Stored data entries
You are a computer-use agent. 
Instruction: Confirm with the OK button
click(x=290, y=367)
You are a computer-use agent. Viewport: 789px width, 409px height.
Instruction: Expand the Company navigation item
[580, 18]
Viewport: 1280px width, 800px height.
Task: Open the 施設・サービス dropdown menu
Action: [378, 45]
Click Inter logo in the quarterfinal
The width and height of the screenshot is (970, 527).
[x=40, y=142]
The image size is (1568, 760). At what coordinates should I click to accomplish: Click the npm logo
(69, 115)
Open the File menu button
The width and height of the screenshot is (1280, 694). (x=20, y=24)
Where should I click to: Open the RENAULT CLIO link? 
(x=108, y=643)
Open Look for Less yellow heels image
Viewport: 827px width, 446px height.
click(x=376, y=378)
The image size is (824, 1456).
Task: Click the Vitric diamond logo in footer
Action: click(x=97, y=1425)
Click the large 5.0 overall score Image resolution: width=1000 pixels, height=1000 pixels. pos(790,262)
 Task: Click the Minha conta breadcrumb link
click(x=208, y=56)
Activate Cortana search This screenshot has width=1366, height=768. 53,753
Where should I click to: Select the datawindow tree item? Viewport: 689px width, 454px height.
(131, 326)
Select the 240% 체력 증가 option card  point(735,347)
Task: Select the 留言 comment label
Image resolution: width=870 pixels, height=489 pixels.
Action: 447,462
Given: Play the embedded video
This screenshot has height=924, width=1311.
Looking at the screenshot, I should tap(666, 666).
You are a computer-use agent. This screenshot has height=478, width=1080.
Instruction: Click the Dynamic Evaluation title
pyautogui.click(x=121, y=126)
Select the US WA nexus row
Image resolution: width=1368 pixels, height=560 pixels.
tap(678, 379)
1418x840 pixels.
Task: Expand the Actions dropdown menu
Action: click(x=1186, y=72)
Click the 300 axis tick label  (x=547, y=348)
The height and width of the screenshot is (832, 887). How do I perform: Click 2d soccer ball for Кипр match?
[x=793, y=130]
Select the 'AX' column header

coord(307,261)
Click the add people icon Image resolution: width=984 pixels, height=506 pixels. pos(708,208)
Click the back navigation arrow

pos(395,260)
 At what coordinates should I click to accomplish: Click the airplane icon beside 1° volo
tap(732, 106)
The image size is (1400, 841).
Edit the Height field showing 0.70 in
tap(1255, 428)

- **WORK ORDER**: From the line containing "Instruction: Click the" down to the last line of the data above, copy every line exactly; leave out all other lines.

- **WRITTEN ANSWER**:
Instruction: Click the Dynamic Evaluation title
pyautogui.click(x=121, y=126)
Select the US WA nexus row
Image resolution: width=1368 pixels, height=560 pixels.
tap(678, 379)
1418x840 pixels.
Task: Expand the Actions dropdown menu
Action: click(x=1186, y=72)
Click the 300 axis tick label  (x=547, y=348)
The height and width of the screenshot is (832, 887). How do I perform: Click 2d soccer ball for Кипр match?
[x=793, y=130]
Select the 'AX' column header

coord(307,261)
Click the add people icon Image resolution: width=984 pixels, height=506 pixels. pos(708,208)
Click the back navigation arrow

pos(395,260)
 At what coordinates should I click to accomplish: Click the airplane icon beside 1° volo
tap(732, 106)
The image size is (1400, 841).
Edit the Height field showing 0.70 in
tap(1255, 428)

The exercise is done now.